Example: a simple recursive research agent
Here is a simple example of how that might work (the application was inspired by this blog post which however didn’t use knowledge graphs or dynamic agent dispatch): you start with the original question, and do retrieval for it in the usual RAG way, storing the question as the first knowledge graph node and attaching the retrieved data to it.
But instead of trying to directly answer the question with the information you just retrieved, you instead ask the LLM: “Given the information retrieved just now, what other questions should I answer to get the best possible answer to the original question?”. You then insert these questions into the graph as children of the original question; then you ask the LLM to select the most relevant one of the questions that you haven’t yet done retrieval for, and apply the same procedure to it.
You thus build up a tree of questions, all created on the fly based on the information just retrieved, with a view to their relevance to the original question.
When you decide that the investigation has proceeded far enough (in the simplest case, by just setting a limit on the number of questions you do retrieval for), it’s time for the second phase.
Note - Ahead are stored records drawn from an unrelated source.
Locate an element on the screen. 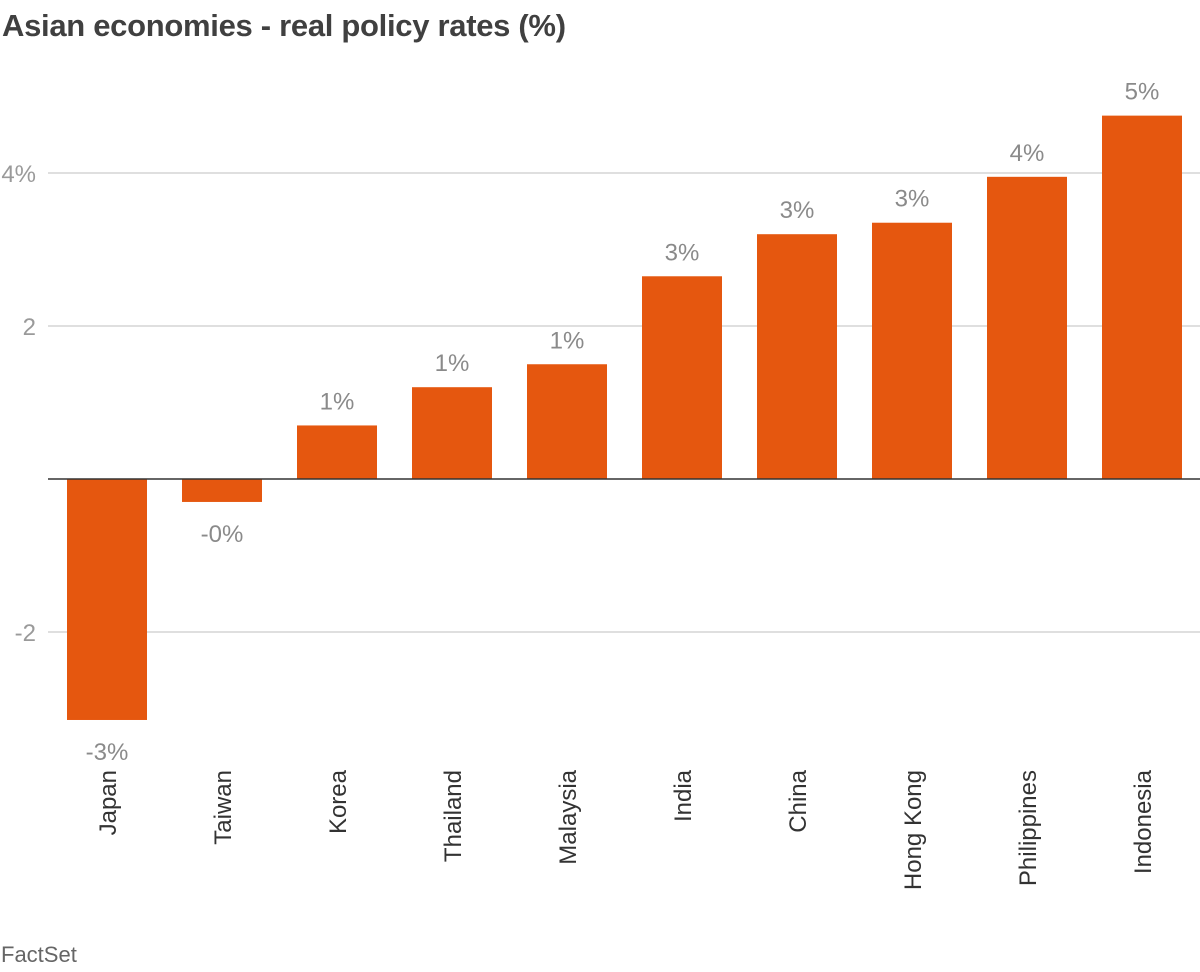  data-label: 5% is located at coordinates (1142, 92).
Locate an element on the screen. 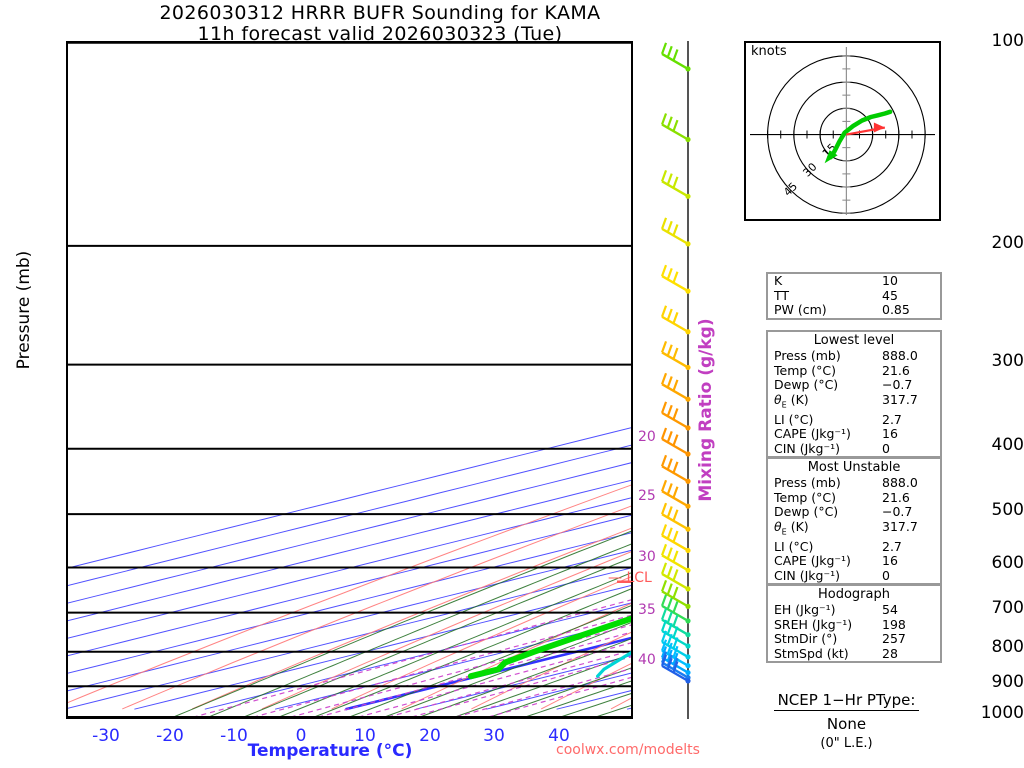 The image size is (1024, 768). ptype-heading: NCEP 1−Hr PType: is located at coordinates (846, 701).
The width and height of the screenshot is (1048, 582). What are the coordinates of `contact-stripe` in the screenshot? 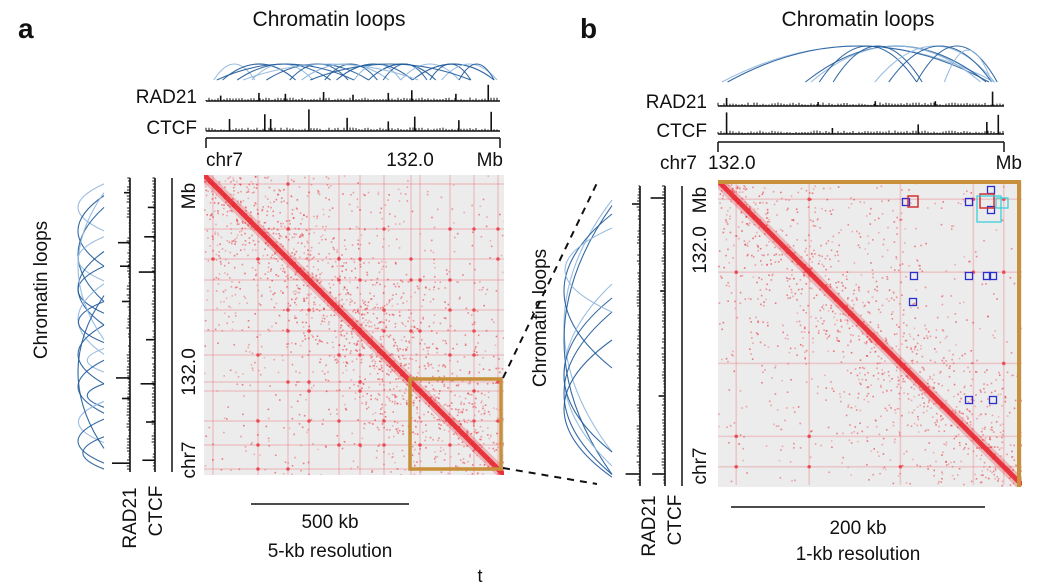 It's located at (213, 325).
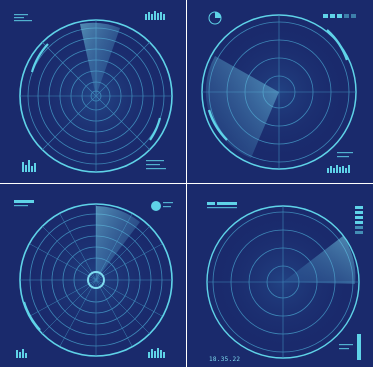 This screenshot has width=373, height=367. Describe the element at coordinates (186, 184) in the screenshot. I see `panel-divider-horizontal` at that location.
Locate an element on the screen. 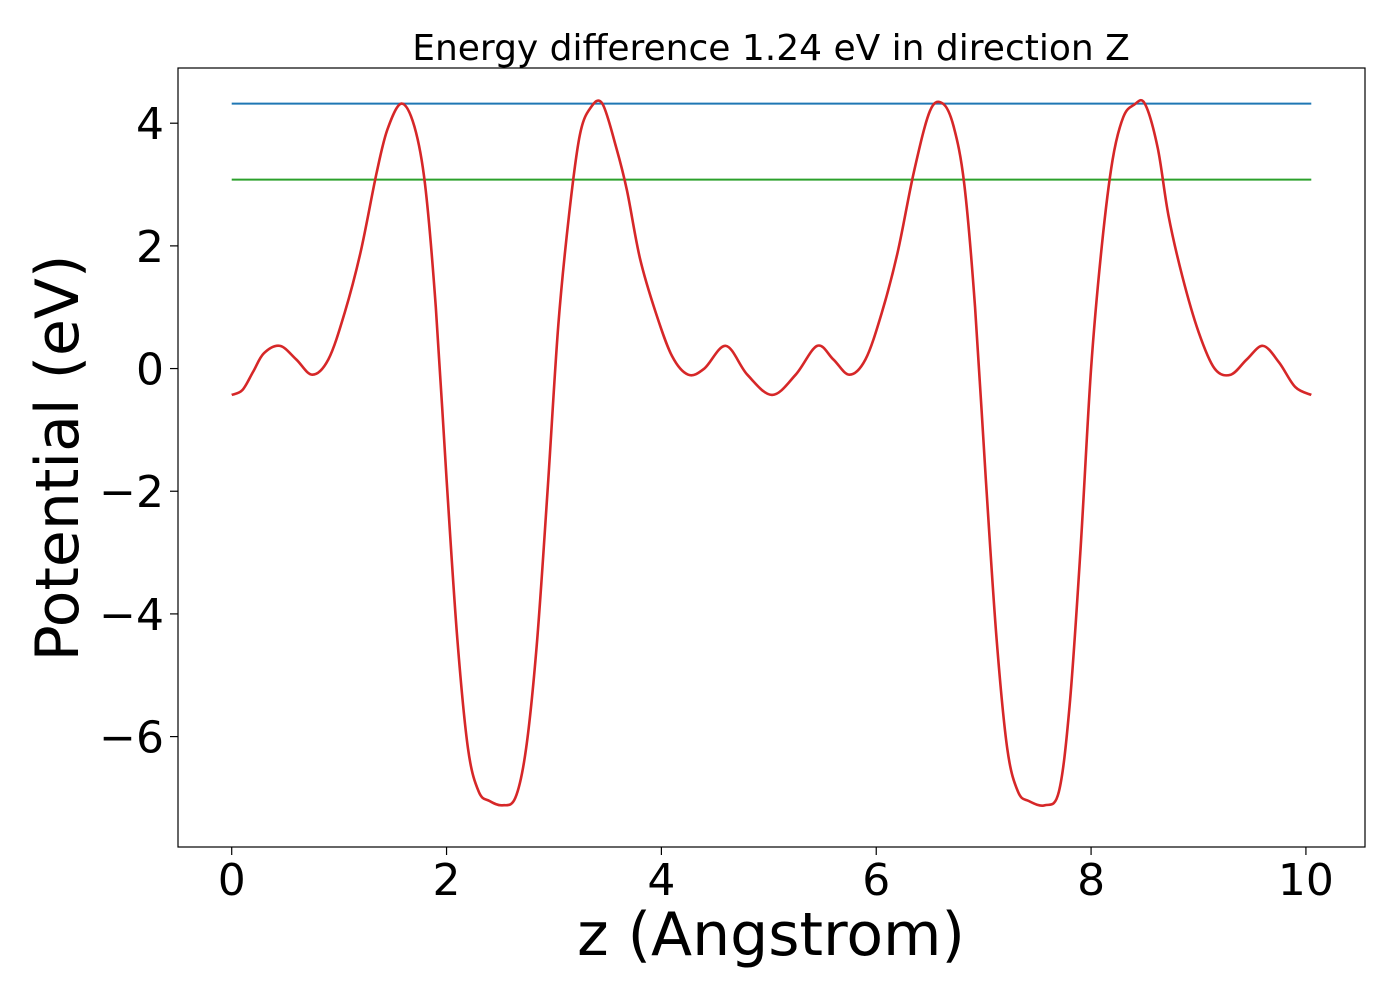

In this phase, you roll the tree back up, by first answering the questions furthest out in the tree (that have no children with retrieved information); then you answer their parent questions, by using not only their retrieved context, but also the answers you have just generated for the child questions. This way you work your way back up the tree, until you answer the original question, using the answers to all the child questions you also did retrieval for.
The example notebook shows how this is used to answer a question about the Mahabharata, a vast Indian epic.
Conclusion
While basic LLM calls, or simple agents wrapping them, can do many useful tasks, they are not sufficient to answer questions which first require acquiring a broader understanding of the relevant domain.
One way to deal with such questions is to dynamically generate a knowledge graph mapping out the relevant concepts and questions, and then use that to answer the original one. MotleyCrew provides a simple and natural way to do that.